Is there a nice way to characterise the derived equivalence induced by a flop? Hello, I'm interested in the case when all varieties are projective threefolds over the complex numbers.
Start with a flopping contraction $f:Y \rightarrow X$, with corresponding flop $f^+: Y^+ \rightarrow X$. It has been proved that there then exists an equivalence $\Phi : D^b(Y^+) \rightarrow D^b(Y)$.
Is there a way to understand this (or any other) equivalence explicitly? 
I've heard there is a way to find an equivalence by considering a common resolution of $Y$ and $Y^+$ and then using derived pullback and pushforward, is it true?
I am mostly interested in what happens to sheaves on $Y^+$ supported on the exceptional locus.
Thanks.
 A: There's a very explicit characterization of the derived equivalence -- in fact this is how Bridgeland constructs the flop (a really gorgeous idea IMHO). Namely you can build a very simple t-structure on D(Y) by a "tilting" procedure, and then the moduli of point objects is the flop Y^+. I forget the exact details but you do a tilt along the curve you want to contract, so that "perverse point sheaves" are just points away from this curve and are perverse coherent sheaves (in this case rank two complexes with H^0 being a line bundle and H^1 being torsion I think? the paper is great, so easy to find the precise statements).   The basic idea being that any derived equivalence (appropriately construed) can be characterized by a universal sheaf on the product, which you can interpret as saying the Y^+ will be a moduli of a particular family of objects in the derived category of Y -- so to build Y^+ you just need to say which family of objects (and check some conditions).

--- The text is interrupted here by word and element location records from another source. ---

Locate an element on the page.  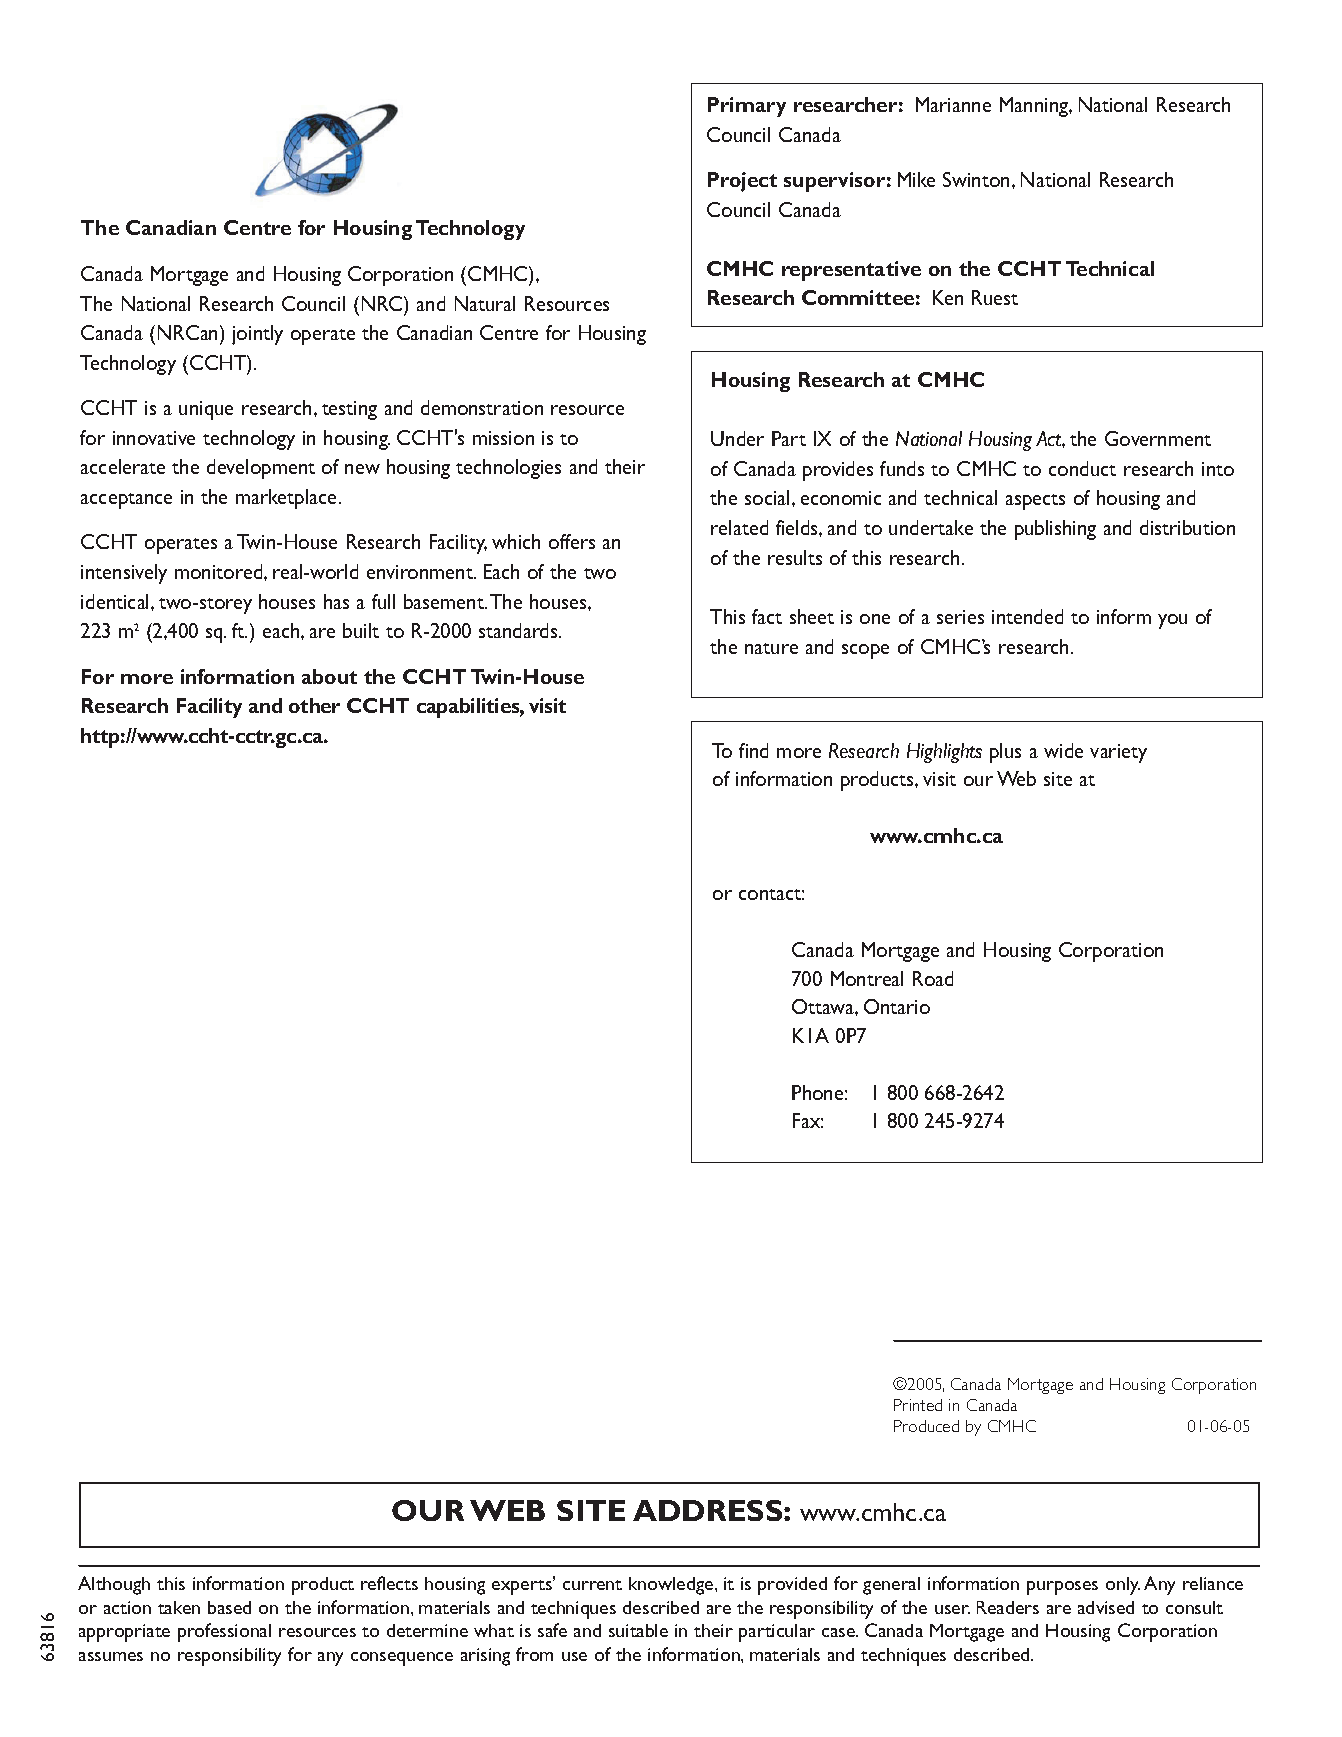
related is located at coordinates (739, 527).
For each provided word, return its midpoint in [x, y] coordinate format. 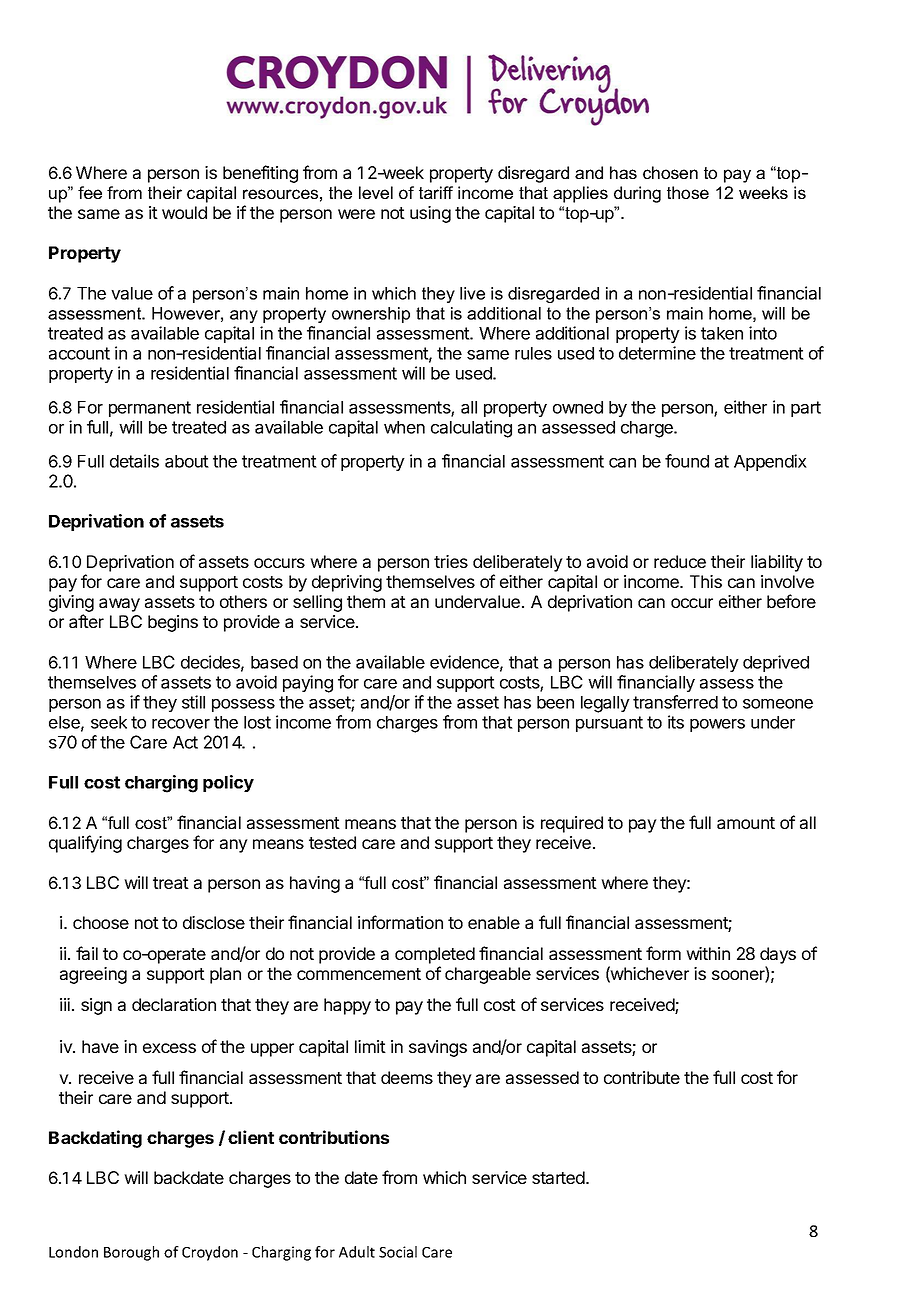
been [555, 702]
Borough [131, 1253]
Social [398, 1252]
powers [717, 725]
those [688, 192]
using [430, 214]
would [184, 212]
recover [181, 724]
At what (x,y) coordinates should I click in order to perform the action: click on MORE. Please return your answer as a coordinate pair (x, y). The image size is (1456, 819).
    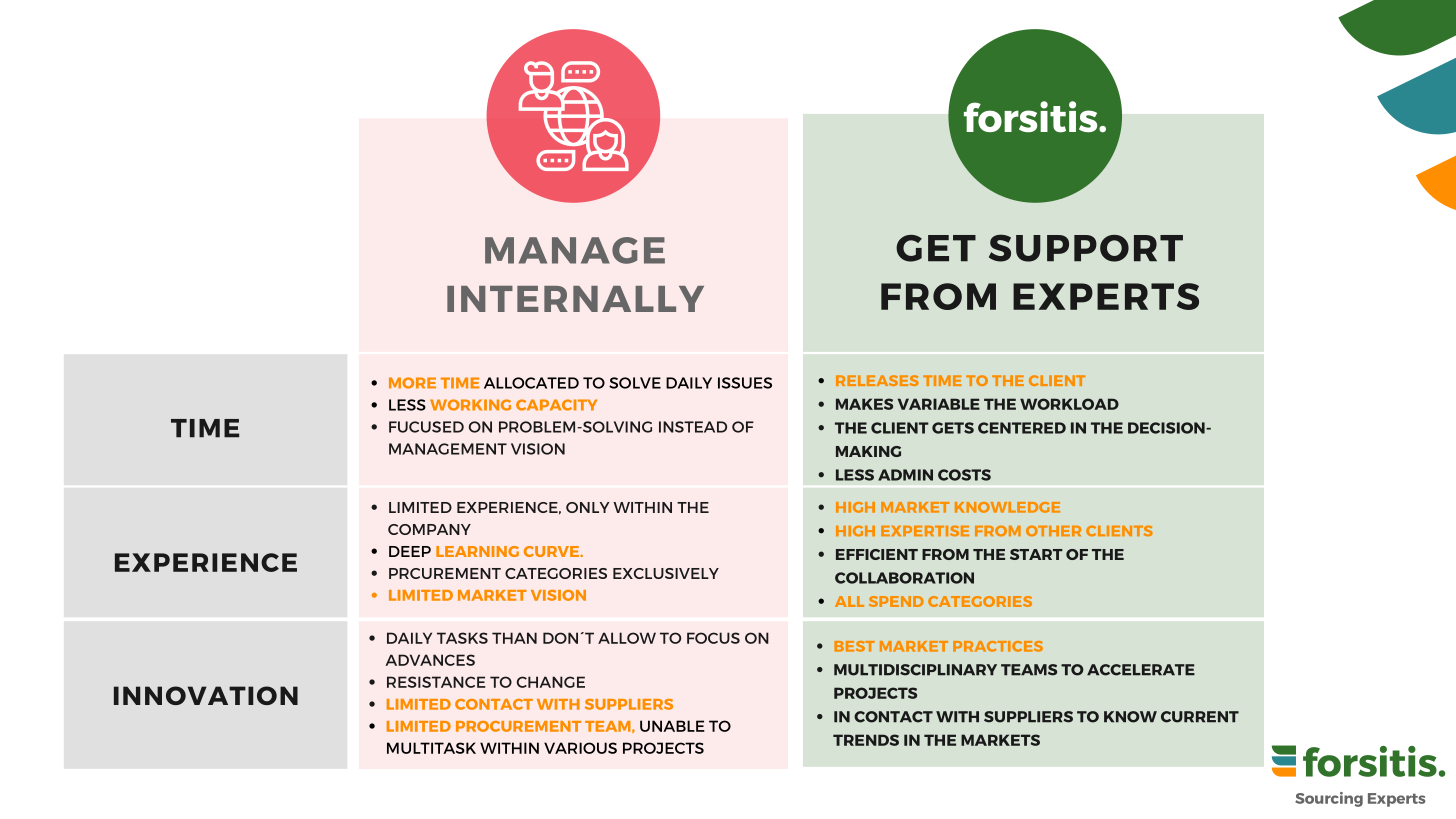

A: As always, it depends on what you think "explicitly" means.  It's a Fourier-Mukai transform; see, for example, Van den Bergh and Hille's expository article. It can also be explained in terms of so-called non-commutative crepant resolutions, see Van den Bergh.
A: For threefolds an equivalence can be constructed as pull back and push forward through any common resolution. It is true. On the other hand, it is not true for general flops in higher dimensions.